Book Synopsis Handbook on Knowledge Management 1 by : Clyde Holsapple
Download or read book Handbook on Knowledge Management 1 written by Clyde Holsapple and published by Springer Science & Business Media. This book was released on 2004-01-14 with total page 740 pages. Available in PDF, EPUB and Kindle. Book excerpt: As the most comprehensive reference work dealing with knowledge management (KM), this work, consisting of 2 volumes, is essential for the library of every KM practitioner, researcher, and educator.
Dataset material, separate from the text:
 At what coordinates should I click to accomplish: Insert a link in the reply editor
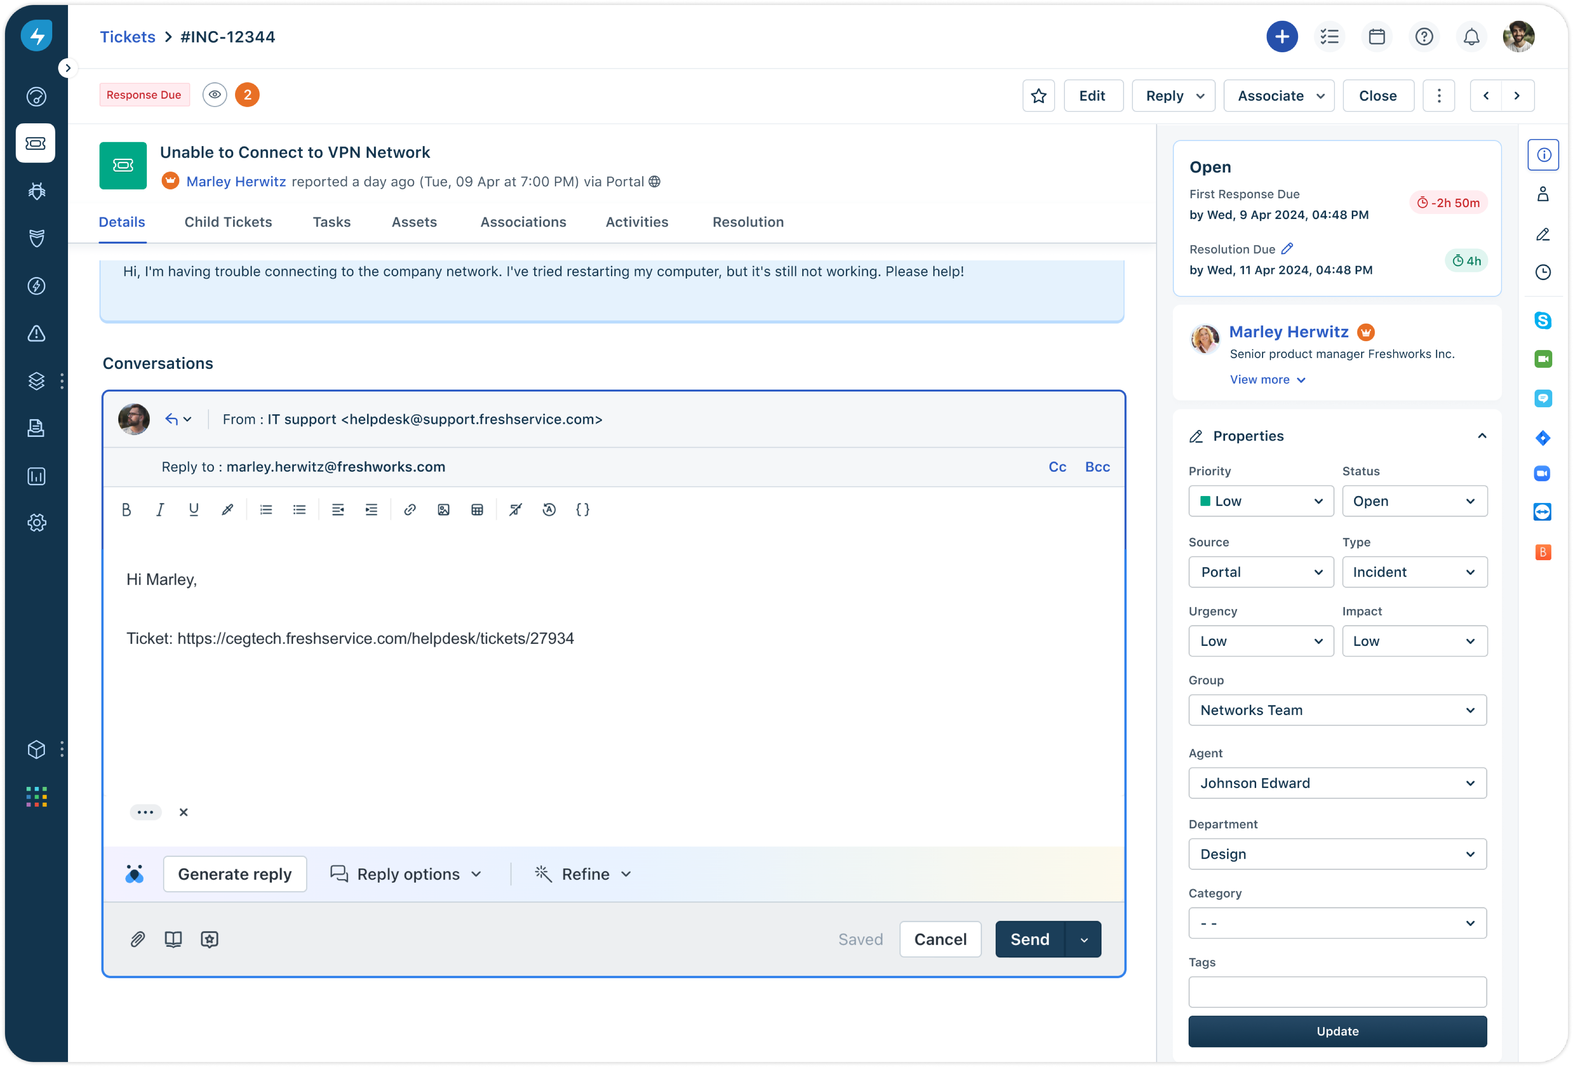(x=409, y=510)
Written by an international array of KM luminaries, its approx. 60 chapters approach knowledge management from a wide variety of perspectives ranging from classic foundations to cutting-edge thought, informative to provocative, theoretical to practical, historical to futuristic, human to technological, and operational to strategic. Novices and experts alike will refer to the authoritative and stimulating content again and again for years to come.
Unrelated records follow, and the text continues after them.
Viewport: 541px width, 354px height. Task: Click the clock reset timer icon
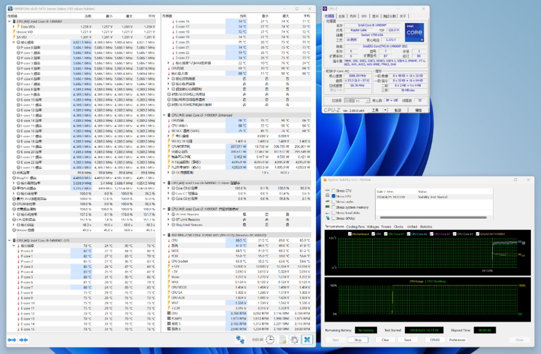point(269,339)
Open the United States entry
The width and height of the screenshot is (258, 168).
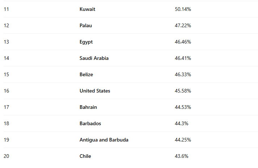(x=95, y=91)
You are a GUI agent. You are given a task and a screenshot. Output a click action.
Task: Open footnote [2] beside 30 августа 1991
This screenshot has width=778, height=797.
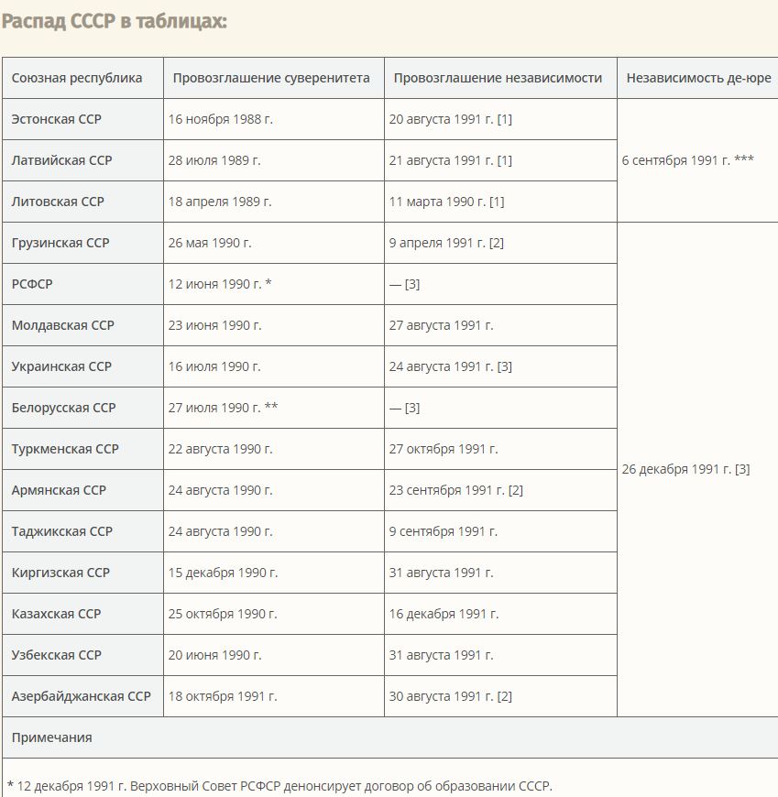click(504, 696)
Download or read book The Talking Greeks written by John Heath and published by Cambridge University Press. This book was released on 2005-05-12 with total page 402 pages. Available in PDF, EPUB and Kindle. Book excerpt: When considering the question of what makes us human, the ancient Greeks provided numerous suggestions. This book argues that the defining criterion in the Hellenic world, however, was the most obvious one: speech. It explores how it was the capacity for authoritative speech which was held to separate humans from other animals, gods from humans, men from women, Greeks from non-Greeks, citizens from slaves, and the mundane from the heroic. John Heath illustrates how Homer's epics trace the development of immature young men into adults managing speech in entirely human ways and how in Aeschylus' Oresteia only human speech can disentangle man, beast, and god. Plato's Dialogues are shown to reveal the consequences of Socratically imposed silence. With its examination of the Greek focus on speech, animalization, and status, this book offers new readings of key texts and provides significant insights into the Greek approach to understanding our world.